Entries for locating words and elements
********

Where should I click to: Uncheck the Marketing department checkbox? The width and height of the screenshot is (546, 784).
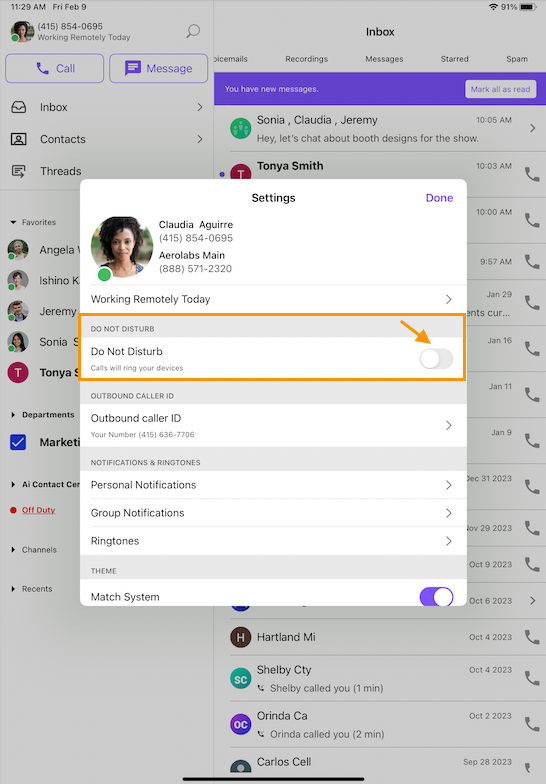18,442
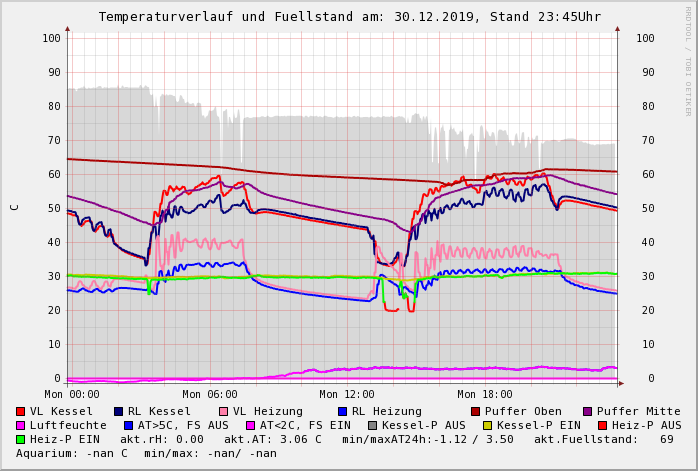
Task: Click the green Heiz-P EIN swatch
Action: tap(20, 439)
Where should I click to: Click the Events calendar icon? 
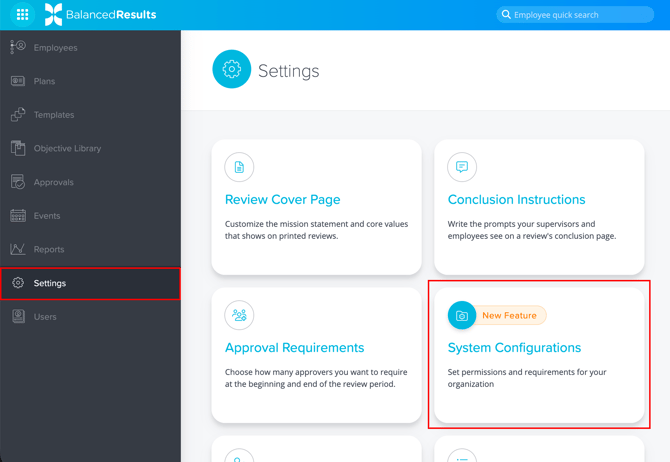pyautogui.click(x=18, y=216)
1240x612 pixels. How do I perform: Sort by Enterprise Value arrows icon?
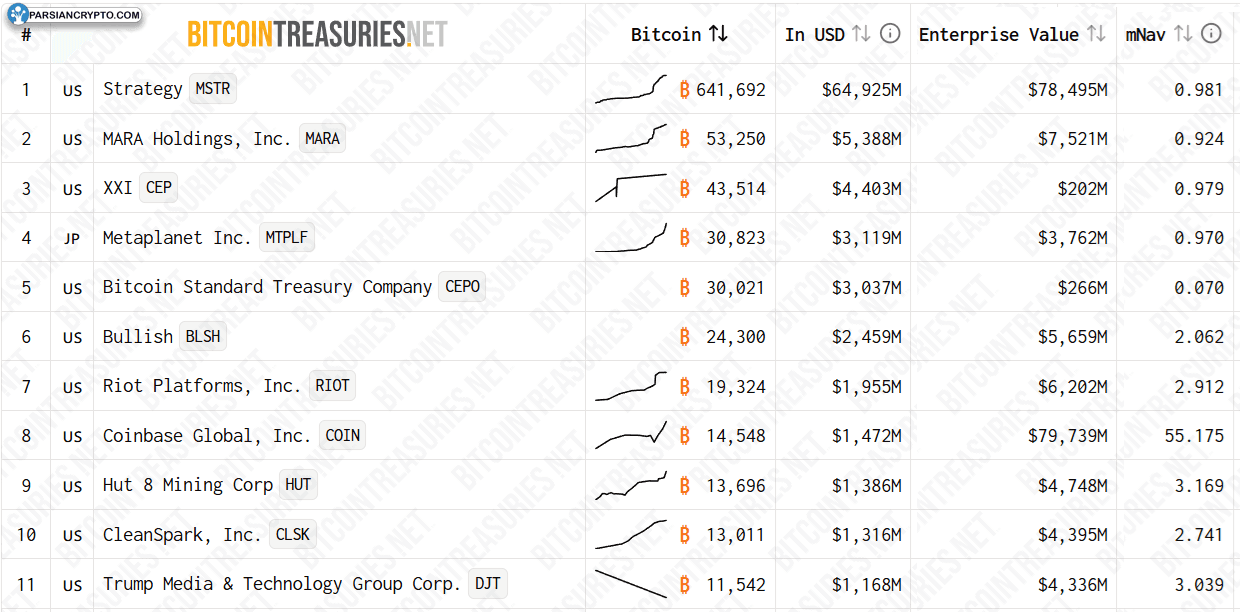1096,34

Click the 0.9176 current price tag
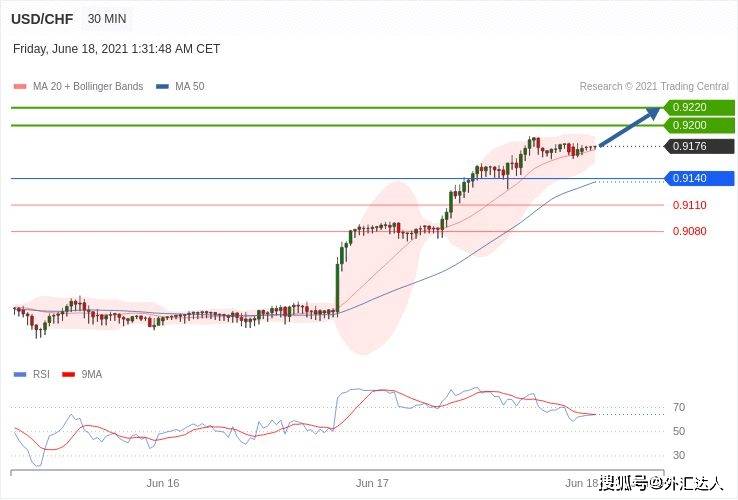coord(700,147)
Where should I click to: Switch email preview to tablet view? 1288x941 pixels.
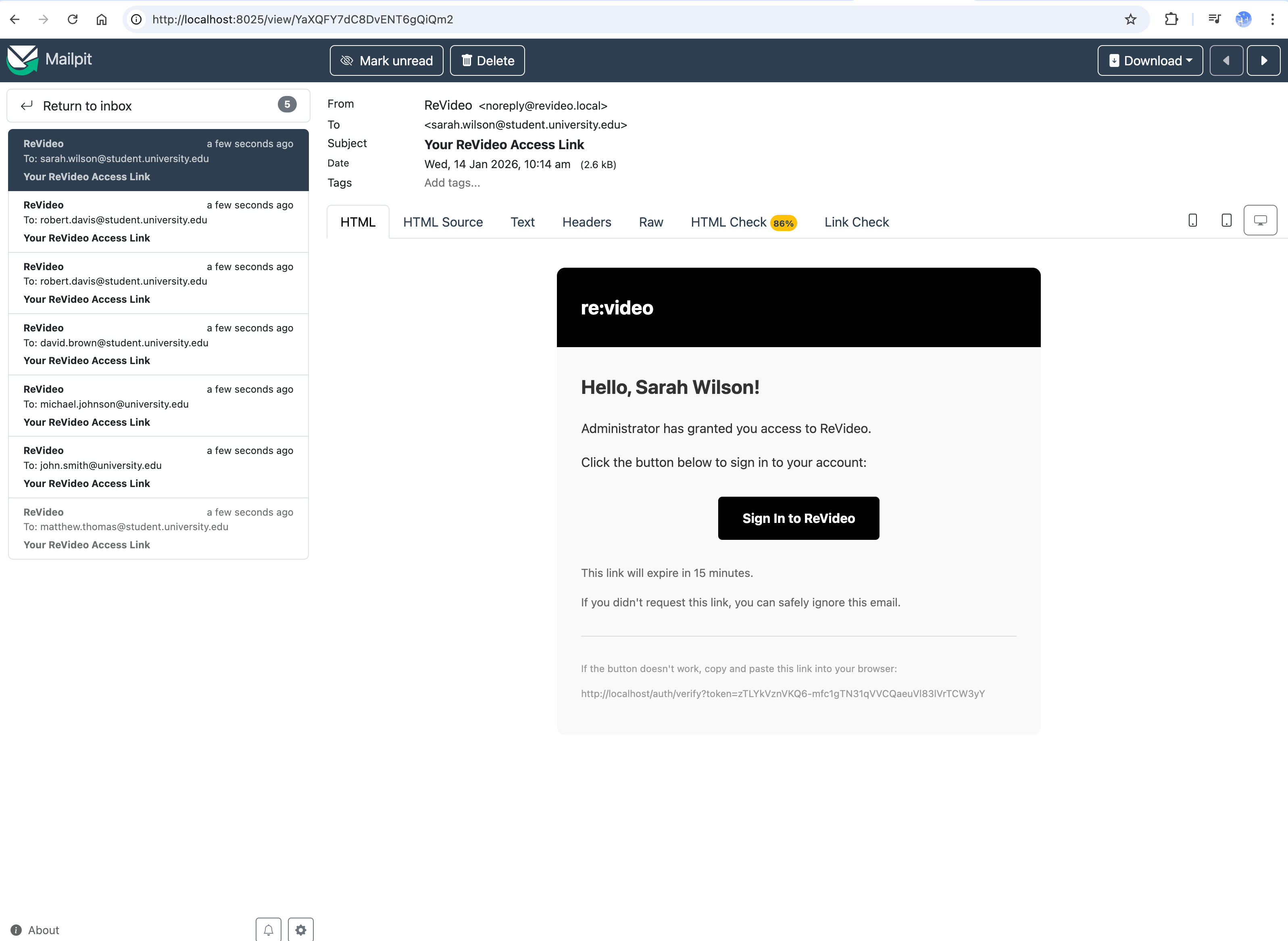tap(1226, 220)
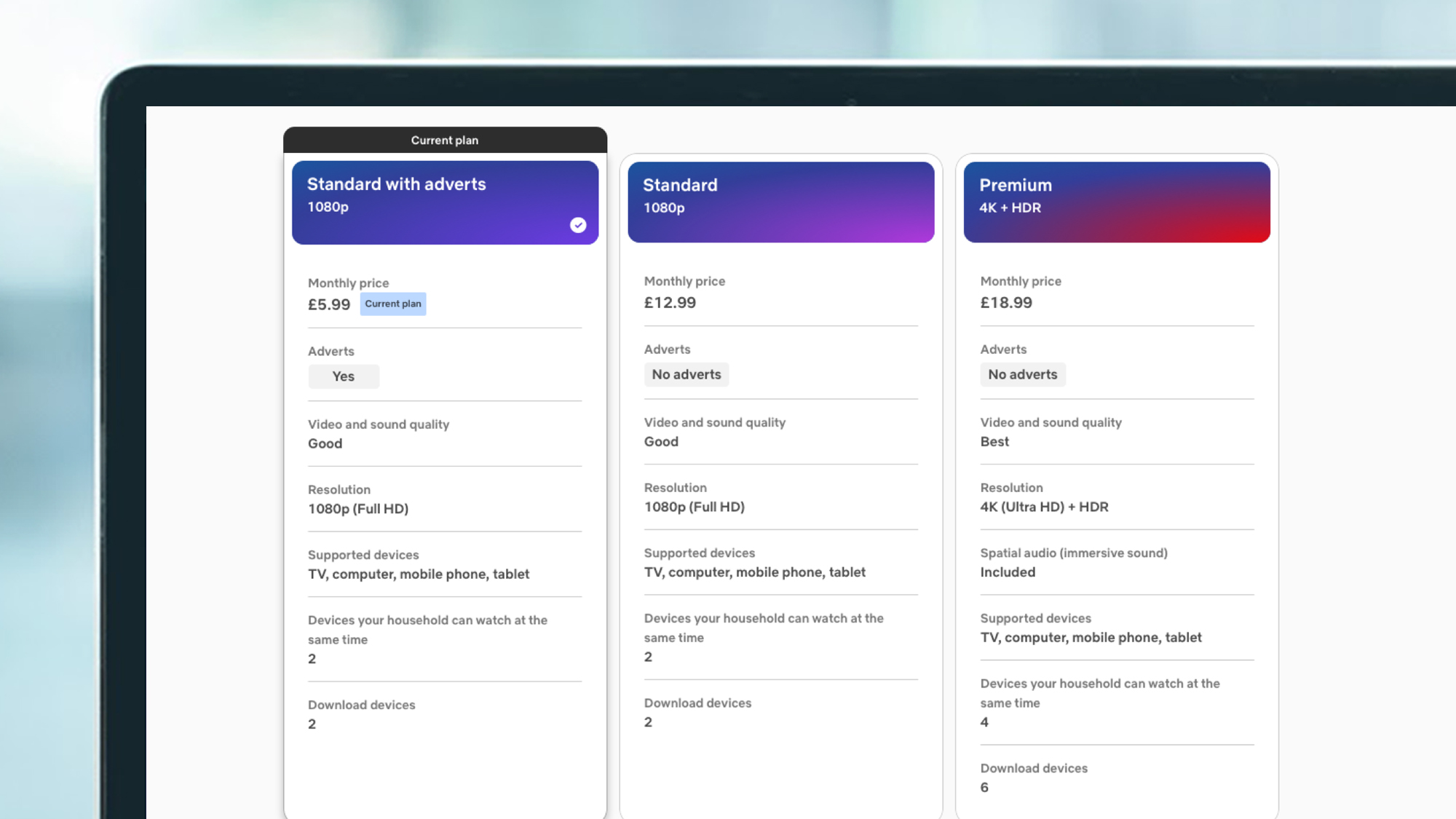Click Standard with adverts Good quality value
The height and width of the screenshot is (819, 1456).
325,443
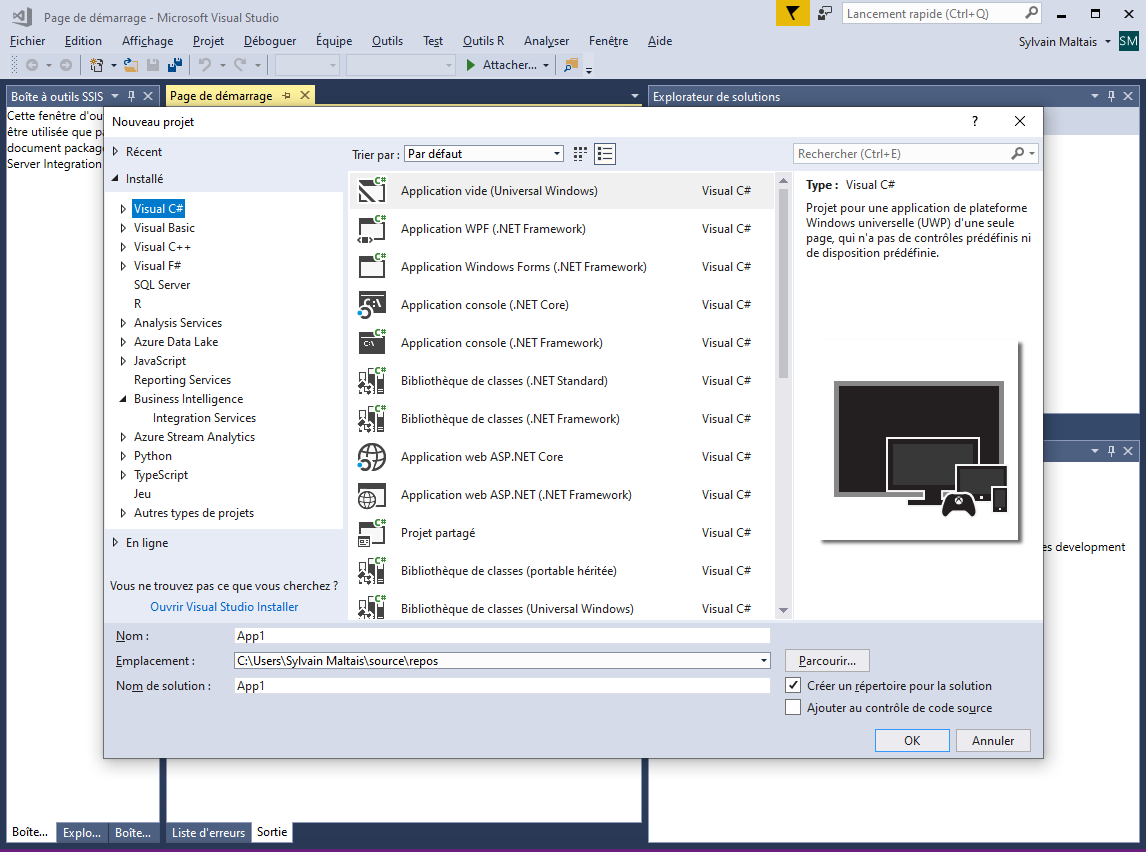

********

**Stated goal**
Rewrite all of the lines above, changing "Where should I click to" to "Where do I click to" wherever it appears and leaving everything else as it is. Omit the pictures from your answer.

**Finished task**
Where do I click to: Uncheck the Marketing department checkbox? The width and height of the screenshot is (546, 784).
18,442
Task: Click the green Heiz-P EIN swatch
Action: tap(20, 439)
Where do I click to: Click the Events calendar icon? 
pyautogui.click(x=18, y=216)
1240x612 pixels. How do I perform: Sort by Enterprise Value arrows icon?
1096,34

Click the 0.9176 current price tag
coord(700,147)
Where do I click to: Switch email preview to tablet view? 1288x941 pixels.
tap(1226, 220)
Click Standard with adverts Good quality value
The height and width of the screenshot is (819, 1456).
325,443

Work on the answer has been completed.